From	string or name (required)	The name of the encoding used for the source data written to the encoding filter. The encoding names are in any form that ICU accepts (so are not case sensitive; spaces and hyphens are ignored). The encoding name can also be `(Unicode)`, in which case the filter automatically detects the particular Unicode encoding used.
To	string or name (required)	The name of the encoding for the data output by the encoding filter and are in any form that ICU accepts (so are not case sensitive; spaces and hyphens are ignored).
ByteOrderMark	Boolean (optional)	An optional parameter, `/ByteOrderMark`, forces removal or addition of a BOM if the `/To` encoding is a Unicode encoding. The filter accepts buffers with incomplete Unicode character encodings. If not specified a BOM is present at the start of the output only if the input encoding is a Unicode one and the source data starts with a BOM. If the flag is `false`, then any BOM at the start are removed from the output.
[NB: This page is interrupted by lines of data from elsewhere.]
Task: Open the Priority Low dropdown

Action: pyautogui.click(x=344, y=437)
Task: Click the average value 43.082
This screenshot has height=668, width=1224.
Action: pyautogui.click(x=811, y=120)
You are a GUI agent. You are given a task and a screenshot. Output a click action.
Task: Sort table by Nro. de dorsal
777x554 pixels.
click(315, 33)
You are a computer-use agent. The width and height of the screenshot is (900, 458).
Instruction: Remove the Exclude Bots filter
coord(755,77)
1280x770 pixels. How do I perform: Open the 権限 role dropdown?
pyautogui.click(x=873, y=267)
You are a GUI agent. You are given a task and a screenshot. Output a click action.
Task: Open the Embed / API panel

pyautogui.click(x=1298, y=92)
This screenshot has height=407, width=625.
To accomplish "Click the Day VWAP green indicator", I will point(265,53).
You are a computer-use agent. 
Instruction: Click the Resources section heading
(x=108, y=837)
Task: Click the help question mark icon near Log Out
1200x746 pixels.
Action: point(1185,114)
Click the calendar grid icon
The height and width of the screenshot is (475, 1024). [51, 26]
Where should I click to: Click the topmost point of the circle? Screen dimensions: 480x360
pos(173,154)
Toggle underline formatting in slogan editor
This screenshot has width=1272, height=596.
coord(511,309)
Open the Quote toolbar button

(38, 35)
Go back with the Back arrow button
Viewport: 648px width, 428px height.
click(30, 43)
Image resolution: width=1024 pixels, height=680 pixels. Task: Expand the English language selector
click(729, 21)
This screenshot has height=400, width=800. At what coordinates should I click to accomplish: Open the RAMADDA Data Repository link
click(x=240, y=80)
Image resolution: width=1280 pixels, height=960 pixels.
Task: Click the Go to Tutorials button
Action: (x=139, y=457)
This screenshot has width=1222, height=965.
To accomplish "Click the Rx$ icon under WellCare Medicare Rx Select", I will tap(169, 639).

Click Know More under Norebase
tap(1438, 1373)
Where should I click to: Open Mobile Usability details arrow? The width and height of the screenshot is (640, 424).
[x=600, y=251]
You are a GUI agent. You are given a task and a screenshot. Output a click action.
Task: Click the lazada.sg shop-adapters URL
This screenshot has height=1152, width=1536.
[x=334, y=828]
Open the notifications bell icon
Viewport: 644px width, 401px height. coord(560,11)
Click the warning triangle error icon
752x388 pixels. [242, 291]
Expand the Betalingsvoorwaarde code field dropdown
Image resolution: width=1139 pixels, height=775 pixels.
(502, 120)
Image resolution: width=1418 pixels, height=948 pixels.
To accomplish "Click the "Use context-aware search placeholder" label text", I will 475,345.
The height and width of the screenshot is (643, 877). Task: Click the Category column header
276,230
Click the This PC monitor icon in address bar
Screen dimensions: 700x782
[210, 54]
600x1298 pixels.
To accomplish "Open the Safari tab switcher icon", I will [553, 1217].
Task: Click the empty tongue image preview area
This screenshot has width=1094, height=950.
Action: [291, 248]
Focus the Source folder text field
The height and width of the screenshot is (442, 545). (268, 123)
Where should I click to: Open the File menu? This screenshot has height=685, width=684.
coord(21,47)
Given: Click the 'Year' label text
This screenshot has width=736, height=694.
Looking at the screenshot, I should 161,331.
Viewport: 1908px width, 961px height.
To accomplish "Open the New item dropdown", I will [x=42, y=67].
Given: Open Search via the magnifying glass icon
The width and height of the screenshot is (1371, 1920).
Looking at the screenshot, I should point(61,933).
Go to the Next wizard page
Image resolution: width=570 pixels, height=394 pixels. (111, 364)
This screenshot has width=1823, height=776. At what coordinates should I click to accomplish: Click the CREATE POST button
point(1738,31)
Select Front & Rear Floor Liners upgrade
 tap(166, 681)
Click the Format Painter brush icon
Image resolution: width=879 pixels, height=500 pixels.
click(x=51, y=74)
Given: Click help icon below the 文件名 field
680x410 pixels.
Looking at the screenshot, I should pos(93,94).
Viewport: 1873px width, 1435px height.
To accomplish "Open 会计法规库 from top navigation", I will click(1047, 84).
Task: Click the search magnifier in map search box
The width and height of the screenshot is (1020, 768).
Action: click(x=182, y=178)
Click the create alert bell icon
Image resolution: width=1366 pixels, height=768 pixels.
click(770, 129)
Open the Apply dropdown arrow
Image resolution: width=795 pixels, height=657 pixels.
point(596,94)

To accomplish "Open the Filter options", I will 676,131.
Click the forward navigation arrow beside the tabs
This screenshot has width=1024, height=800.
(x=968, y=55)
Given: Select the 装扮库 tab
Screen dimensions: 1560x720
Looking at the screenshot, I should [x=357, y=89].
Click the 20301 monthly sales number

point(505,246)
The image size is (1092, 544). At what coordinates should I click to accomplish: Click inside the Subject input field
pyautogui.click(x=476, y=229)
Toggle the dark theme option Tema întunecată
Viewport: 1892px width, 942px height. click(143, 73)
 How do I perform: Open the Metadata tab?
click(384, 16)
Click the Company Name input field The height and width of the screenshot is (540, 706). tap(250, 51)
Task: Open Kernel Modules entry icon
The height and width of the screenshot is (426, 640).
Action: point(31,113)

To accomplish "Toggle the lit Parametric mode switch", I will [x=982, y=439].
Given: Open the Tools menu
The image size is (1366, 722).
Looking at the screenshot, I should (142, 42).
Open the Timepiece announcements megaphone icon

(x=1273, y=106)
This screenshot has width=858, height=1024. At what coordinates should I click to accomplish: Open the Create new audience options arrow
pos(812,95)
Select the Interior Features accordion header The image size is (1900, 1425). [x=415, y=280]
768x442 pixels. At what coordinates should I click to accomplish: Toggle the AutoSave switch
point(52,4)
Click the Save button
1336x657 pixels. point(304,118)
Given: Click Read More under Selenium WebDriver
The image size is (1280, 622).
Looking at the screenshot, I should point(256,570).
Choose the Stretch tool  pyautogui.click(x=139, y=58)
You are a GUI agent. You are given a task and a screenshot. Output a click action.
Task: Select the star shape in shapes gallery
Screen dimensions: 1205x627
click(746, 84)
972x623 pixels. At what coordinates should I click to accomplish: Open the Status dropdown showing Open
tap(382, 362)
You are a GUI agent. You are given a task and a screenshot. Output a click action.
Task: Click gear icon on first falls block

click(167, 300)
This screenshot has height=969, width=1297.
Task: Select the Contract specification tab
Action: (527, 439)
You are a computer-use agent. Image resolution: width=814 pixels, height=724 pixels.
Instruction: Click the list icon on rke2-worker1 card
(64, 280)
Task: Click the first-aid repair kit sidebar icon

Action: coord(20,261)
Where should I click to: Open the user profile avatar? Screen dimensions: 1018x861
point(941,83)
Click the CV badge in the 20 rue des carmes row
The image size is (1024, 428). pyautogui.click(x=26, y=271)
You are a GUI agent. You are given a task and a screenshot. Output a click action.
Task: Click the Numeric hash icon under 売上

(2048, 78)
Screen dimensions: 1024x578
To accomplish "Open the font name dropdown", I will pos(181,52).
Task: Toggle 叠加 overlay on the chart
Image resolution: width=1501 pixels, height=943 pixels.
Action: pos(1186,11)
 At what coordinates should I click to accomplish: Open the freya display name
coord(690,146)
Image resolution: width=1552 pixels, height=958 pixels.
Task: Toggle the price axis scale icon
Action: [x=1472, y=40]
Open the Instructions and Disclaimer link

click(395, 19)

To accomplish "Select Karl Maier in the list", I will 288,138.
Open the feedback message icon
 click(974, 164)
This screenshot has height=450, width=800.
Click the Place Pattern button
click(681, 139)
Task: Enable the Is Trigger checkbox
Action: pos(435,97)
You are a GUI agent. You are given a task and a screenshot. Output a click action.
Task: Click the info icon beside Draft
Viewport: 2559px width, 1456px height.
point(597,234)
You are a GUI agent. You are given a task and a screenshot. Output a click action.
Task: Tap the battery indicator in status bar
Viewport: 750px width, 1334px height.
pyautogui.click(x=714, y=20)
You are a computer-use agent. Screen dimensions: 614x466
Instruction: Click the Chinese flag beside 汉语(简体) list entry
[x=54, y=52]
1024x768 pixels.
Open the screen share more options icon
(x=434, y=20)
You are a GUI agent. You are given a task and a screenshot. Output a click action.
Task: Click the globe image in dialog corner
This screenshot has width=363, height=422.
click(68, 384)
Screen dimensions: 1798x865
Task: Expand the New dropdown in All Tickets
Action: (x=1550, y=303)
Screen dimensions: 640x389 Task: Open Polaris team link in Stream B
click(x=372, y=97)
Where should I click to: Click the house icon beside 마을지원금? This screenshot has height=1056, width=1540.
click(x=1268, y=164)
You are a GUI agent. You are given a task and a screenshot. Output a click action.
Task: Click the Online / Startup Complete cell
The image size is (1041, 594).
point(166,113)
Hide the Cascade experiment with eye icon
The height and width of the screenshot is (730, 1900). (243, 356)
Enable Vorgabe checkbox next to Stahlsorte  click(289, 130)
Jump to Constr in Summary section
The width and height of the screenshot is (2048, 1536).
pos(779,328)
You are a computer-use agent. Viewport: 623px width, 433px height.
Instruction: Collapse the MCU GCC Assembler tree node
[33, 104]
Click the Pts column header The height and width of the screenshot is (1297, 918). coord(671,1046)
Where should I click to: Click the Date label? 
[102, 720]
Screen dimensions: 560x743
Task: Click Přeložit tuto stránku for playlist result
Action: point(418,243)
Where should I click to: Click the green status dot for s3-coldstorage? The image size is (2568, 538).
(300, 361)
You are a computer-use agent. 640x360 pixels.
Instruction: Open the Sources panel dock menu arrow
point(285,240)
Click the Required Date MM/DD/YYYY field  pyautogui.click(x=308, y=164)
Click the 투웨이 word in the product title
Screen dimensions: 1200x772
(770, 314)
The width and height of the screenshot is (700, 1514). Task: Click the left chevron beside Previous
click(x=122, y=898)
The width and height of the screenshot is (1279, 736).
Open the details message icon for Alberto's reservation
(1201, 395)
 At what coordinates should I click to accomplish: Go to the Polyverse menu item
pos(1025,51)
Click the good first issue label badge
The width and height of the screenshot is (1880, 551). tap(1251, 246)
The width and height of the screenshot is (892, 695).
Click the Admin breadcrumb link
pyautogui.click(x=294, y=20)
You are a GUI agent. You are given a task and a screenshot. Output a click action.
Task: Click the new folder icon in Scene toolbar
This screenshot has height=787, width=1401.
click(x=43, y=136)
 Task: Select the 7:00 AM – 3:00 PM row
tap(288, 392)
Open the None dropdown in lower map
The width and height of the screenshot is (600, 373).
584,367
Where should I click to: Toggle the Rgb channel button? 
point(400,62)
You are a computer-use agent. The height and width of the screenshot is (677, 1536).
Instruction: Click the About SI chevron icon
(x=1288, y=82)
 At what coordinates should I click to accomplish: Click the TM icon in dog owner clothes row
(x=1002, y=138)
For non-Unicode output encodings, we recommend that you set the flag to `false`, as BOMs are not usually representable in non-Unicode encodings. BOMs appearing after the start of input are never removed from the output are always re-encoded (that is, replaced with the substitute character, if specified; the output encoding cannot represent the BOM).
Substitute	string (optional)	A string containing a single character in the output encoding that is used in the output stream for any input character that is invalidly encoded or cannot be represented by the output encoding. If the string is present but empty, then any input characters that have an invalid encoding or cannot be represented in the output encoding is dropped from the output. If this entry is not specified and the input character is invalidly encoded or not representable in the output encoding, then the filter raises an error.

The forms that ICU accepts are either IBM-defined encoding names, or aliases. Most of these are direct mappings of other encoding names. So, if you had the full converter set installed, you could do:

TEXT

1024 string dup
<<
  /From /Unicode
  /To (Shift-JIS)
  /ByteOrderMark false 
  /Substitute (x)
>> /UnicodeEncode filter dup
(filename) (r) file 1024 string readline pop
writestring flushfile

% Convert the first line of the file from any Unicode encoding to Shift-JIS,
% substituting "x" for unencodable characters, leaving it on the operand stack.

To convert from UTF-16 to UTF-8 (both Unicode forms), and ensure that there is a Byte Order Mark, you might do:

TEXT

1024 string dup
<<
  /From /UTF-16
  /To /UTF-8
  /ByteOrderMark true
>> /UnicodeEncode filter dup
(filename) (r) file 1024 string readline pop
writestring flushfile

Some limitations follow:

Harlequin RIP SDK does not necessarily include the Unicode conversion base functions that this filter use.
The converters installed depend on the RIP; OEMs can include new converters of their own by creating a new ICU converter package, and including it in the ICU data bundle.
Global Graphics has never documented he procedure to add new converters.
The procedure to add new converters differs between ICU 3.0 (in 7.x RIPs) and ICU 3.4 (in some recent RIPs).